Check every line of the data below for the string "computer", and copy the ones that hold it.
── Data ──
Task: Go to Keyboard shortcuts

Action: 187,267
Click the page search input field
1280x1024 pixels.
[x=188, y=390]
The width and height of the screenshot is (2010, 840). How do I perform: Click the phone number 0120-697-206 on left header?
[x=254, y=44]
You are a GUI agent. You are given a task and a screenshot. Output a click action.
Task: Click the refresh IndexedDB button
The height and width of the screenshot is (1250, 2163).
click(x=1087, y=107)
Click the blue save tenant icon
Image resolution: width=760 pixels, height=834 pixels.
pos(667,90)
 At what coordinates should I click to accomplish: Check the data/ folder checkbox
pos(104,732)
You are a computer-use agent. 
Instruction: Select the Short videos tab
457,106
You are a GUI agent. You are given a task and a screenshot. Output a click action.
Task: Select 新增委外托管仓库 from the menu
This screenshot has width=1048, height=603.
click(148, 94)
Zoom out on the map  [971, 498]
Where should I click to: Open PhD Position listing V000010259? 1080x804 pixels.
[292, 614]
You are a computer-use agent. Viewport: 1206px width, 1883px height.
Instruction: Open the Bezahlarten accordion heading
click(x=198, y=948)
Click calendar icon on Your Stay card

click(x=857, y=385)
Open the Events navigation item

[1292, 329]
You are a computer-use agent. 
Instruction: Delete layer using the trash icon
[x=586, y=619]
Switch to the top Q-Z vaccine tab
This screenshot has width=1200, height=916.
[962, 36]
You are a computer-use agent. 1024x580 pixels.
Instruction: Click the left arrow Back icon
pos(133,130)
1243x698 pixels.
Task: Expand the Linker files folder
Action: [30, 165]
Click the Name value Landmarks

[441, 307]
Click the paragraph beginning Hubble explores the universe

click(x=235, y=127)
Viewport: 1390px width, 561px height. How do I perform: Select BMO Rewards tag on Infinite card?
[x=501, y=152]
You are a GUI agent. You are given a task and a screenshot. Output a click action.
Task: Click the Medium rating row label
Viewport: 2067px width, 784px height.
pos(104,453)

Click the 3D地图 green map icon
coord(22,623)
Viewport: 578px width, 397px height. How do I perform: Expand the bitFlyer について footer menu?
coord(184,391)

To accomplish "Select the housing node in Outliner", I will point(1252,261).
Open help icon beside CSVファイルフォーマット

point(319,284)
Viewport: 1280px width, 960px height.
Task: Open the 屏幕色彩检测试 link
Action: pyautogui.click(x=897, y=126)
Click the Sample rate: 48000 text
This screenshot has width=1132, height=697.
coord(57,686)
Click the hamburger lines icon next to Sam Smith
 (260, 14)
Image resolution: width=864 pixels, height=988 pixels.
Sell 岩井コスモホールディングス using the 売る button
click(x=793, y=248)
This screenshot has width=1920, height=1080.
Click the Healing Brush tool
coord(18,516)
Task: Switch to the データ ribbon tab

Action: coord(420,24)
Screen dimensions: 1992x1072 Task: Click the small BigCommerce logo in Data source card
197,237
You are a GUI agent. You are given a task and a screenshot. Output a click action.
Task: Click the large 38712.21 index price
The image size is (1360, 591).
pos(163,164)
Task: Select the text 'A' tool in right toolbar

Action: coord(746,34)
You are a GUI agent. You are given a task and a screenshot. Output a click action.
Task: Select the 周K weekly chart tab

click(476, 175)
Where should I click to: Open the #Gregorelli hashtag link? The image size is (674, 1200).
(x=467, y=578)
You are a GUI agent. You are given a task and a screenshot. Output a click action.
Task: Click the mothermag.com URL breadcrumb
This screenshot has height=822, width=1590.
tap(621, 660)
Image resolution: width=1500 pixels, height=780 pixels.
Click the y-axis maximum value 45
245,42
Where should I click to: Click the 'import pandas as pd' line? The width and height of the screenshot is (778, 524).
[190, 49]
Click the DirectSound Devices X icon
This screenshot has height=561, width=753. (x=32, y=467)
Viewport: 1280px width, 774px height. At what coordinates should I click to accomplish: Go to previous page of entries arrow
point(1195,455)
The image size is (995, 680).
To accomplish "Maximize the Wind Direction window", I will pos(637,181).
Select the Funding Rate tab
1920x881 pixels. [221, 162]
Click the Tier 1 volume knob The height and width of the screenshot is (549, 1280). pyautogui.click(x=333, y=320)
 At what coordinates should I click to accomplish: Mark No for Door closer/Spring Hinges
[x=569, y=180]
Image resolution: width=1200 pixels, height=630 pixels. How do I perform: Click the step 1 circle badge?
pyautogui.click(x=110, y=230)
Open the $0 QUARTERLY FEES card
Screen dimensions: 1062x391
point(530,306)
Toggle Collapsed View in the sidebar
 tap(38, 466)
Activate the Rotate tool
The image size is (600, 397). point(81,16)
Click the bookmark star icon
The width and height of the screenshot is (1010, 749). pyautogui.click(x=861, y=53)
───
◆ **Exercise result**
You are a computer-use agent. 
You are a computer-use agent. Viewport: 1206px width, 1883px height.
You are a computer-use agent. 
You are a computer-use agent. 1024x580 pixels.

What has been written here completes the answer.